But there are few fish with remarkable adaptations like the ice dragon, and so invertebrates have diversified to dominate as predators in the deep ocean here, just as they did throughout the oceans more than 350 million years ago. A final favourite from our dives epitomises that: the Antarctic sunstar Labidiaster annulatus, which is a relative of the familiar five-armed starfish. Nicknamed “the Death Star” by those inside the subs who watched its behaviour, it has up to 50 arms and grows larger than a dinner plate. It uses those arms like fishing rods, holding them up off the seabed to snag passing krill, thanks to tiny pincers on its skin that snap shut when anything brushes past them. Unlike other starfish, Labidiaster can wave its arms to catch prey here because there are relatively few predatory fish to chew them off.
Overall, seeing the deep Antarctic sea floor close-up from our minisubs should help us to understand how “dropstones” shape the pattern of life here. “Dropstones” are car-sized boulders that fall from passing icebergs – they provide “islands” of rocky habitat for filter-feeding species which otherwise don’t get a look-in on the soft mud of the Antarctic seafloor.
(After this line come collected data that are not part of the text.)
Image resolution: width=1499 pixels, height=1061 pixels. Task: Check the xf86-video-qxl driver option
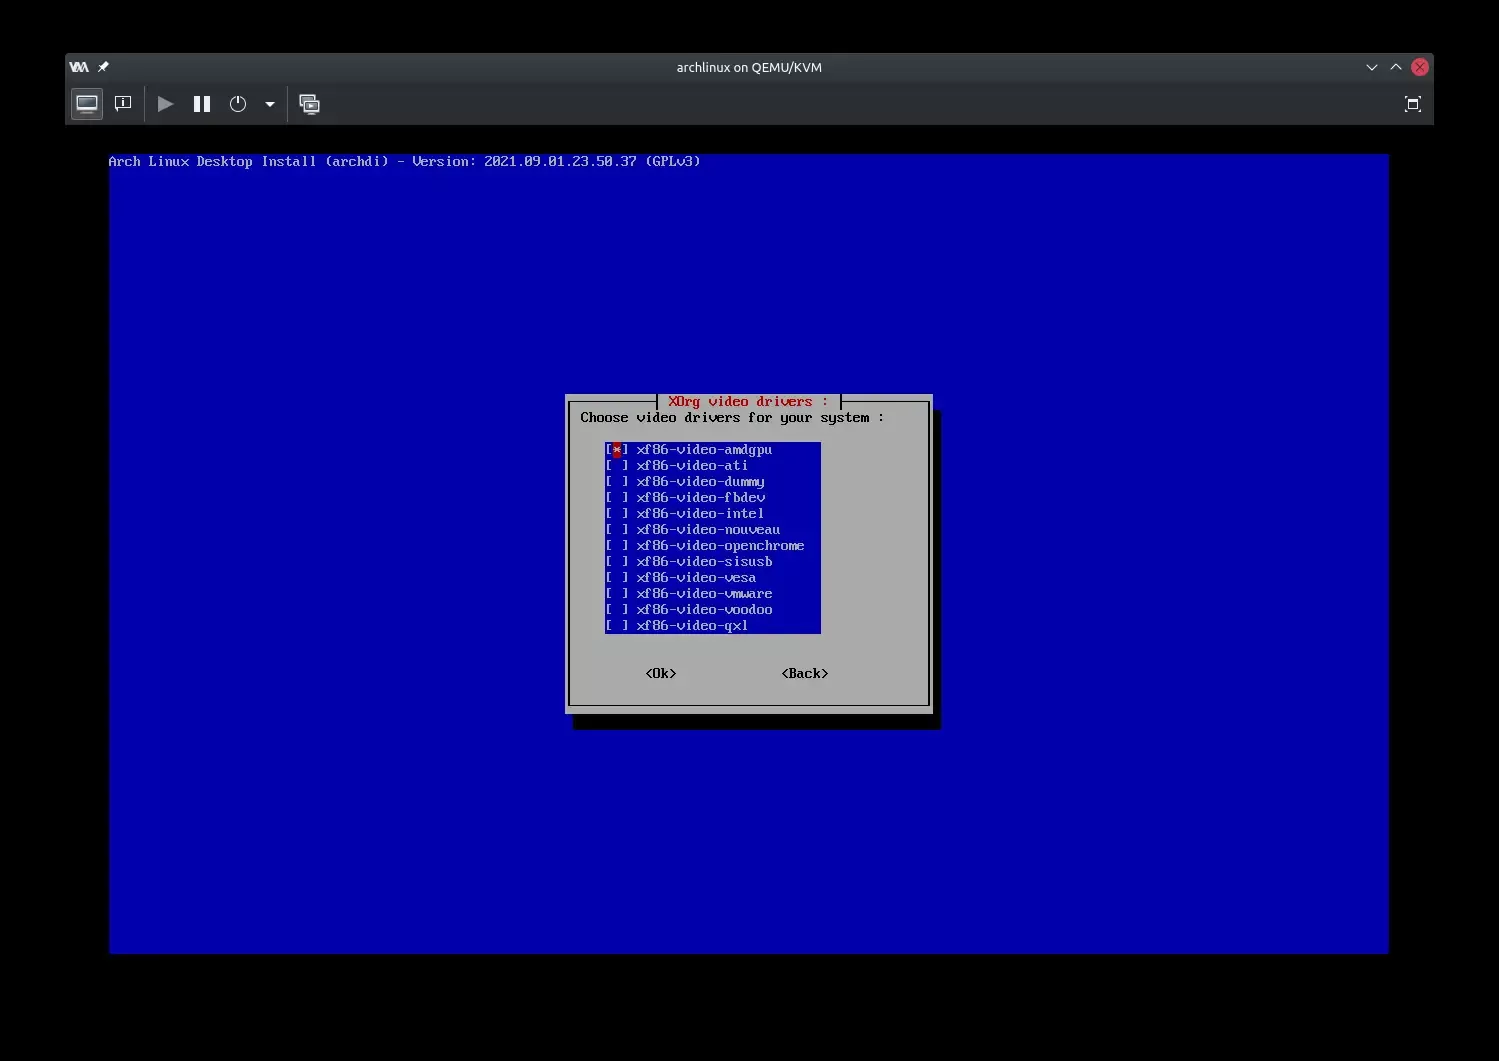tap(617, 626)
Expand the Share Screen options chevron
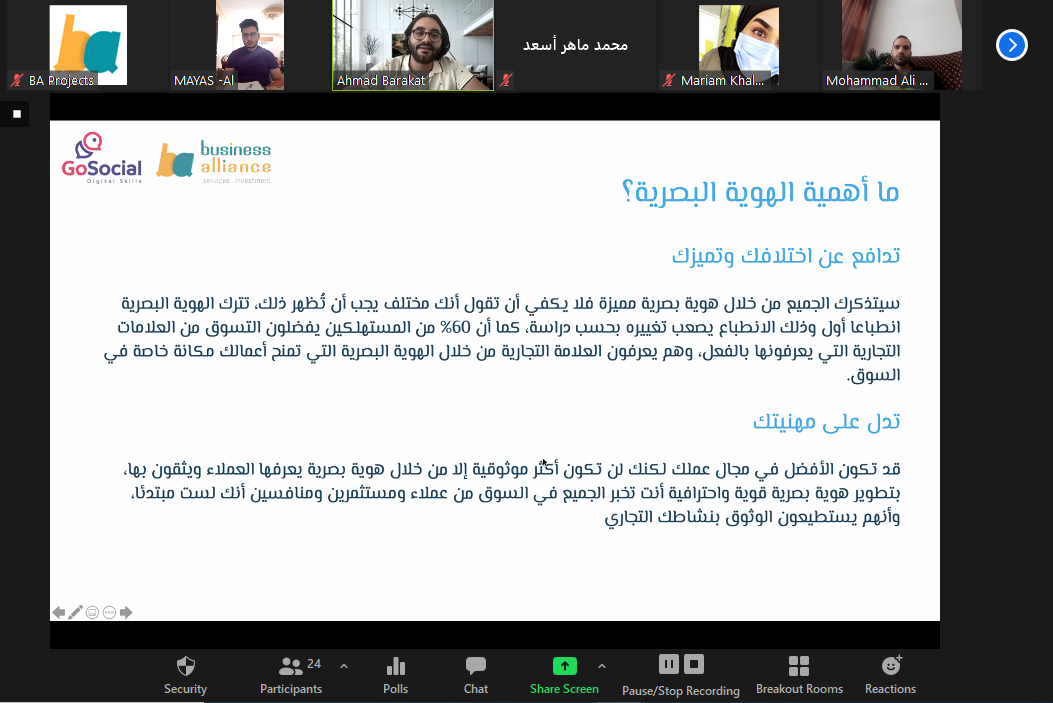The image size is (1053, 703). (x=602, y=665)
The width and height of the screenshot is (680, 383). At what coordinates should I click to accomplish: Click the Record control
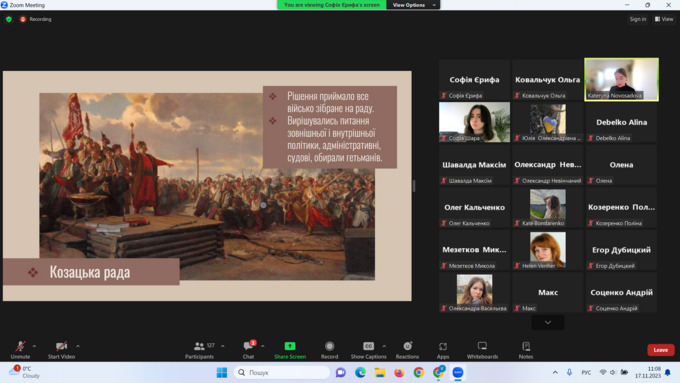click(x=329, y=350)
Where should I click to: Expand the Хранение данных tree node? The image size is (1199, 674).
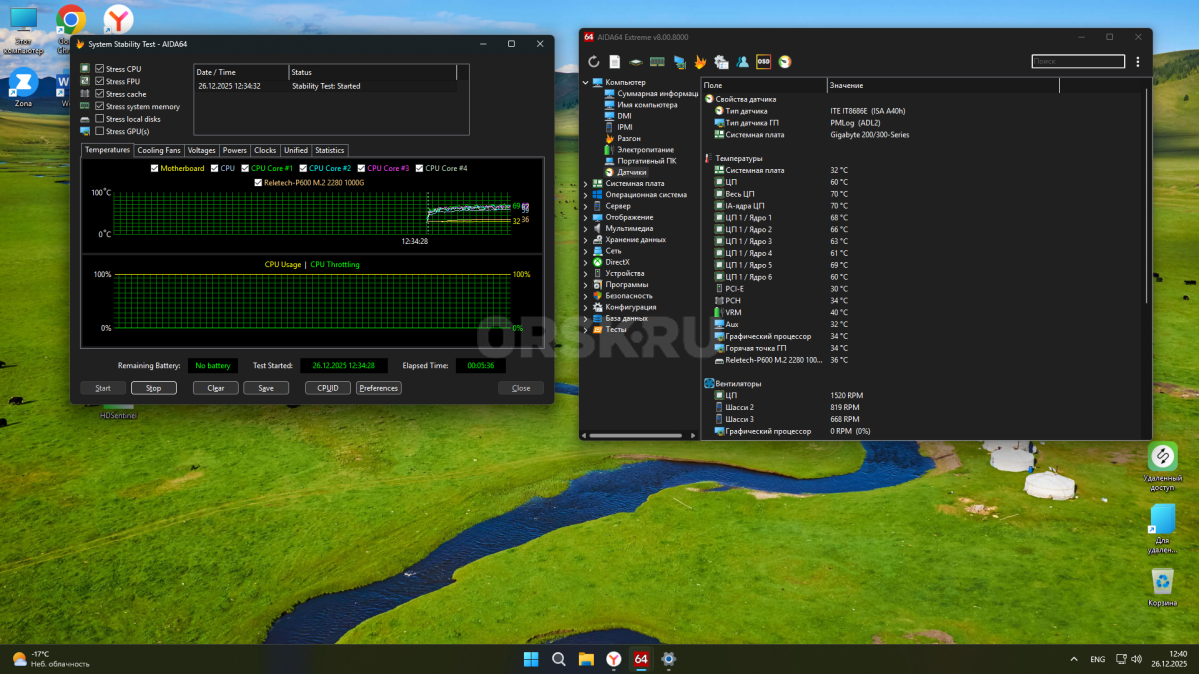586,240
But where the dropstones settle depends on the undersea terrain. As we found on our dives, they slide down steeper undersea slopes, actually scraping off marine life. But if you’re at the bottom of a gully, then lots of dropstones end up there, giving a major boost to local biodiversity. That pattern of life is hard to see from samples collected by nets or trawls in the past, so our first minisub dives to 1km deep in the Antarctic should help to make that “white space” no longer such a blank.
Jon Copley is an associate professor in Ocean Exploration & Public Engagement at the University of Southampton. This article first appeared on The Conversation (theconversation.com)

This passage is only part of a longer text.